▶ Exercise objective
Edit everything from the line containing "Check the box for order CJ1311280010007" down to the line containing "pyautogui.click(x=12, y=227)", replacing "Check the box" with "Select the checkbox" and leaving the rest unchanged. Return only those lines.

++++ Records to use

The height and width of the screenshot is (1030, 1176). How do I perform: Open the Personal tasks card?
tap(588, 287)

++++++++
++++ Records to use

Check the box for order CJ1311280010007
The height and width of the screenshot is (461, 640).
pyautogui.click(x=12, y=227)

++++++++
++++ Records to use

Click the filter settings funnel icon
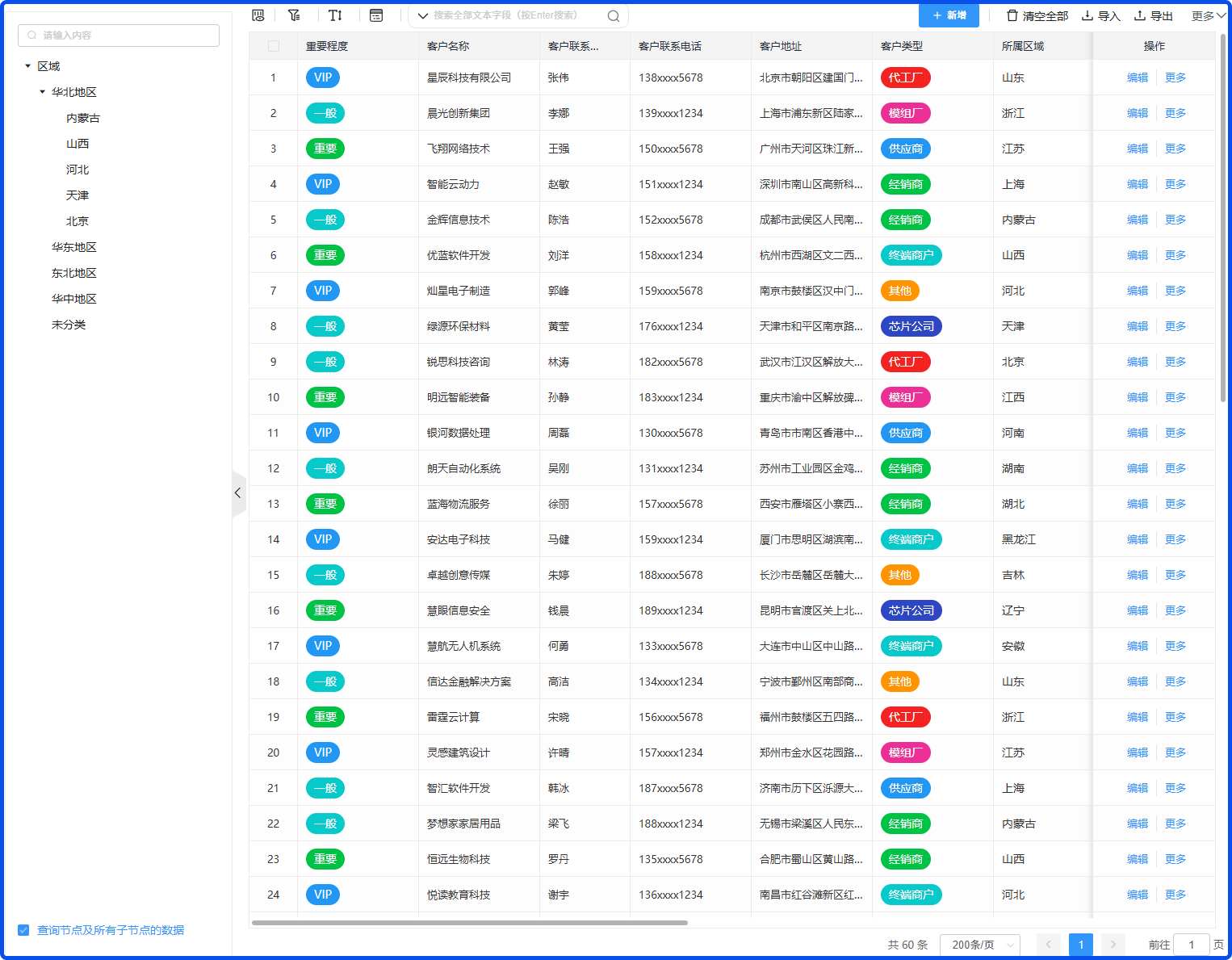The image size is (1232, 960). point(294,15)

++++++++

▶ Task answer
Select the checkbox for order CJ1311280010007
The height and width of the screenshot is (461, 640).
pyautogui.click(x=12, y=227)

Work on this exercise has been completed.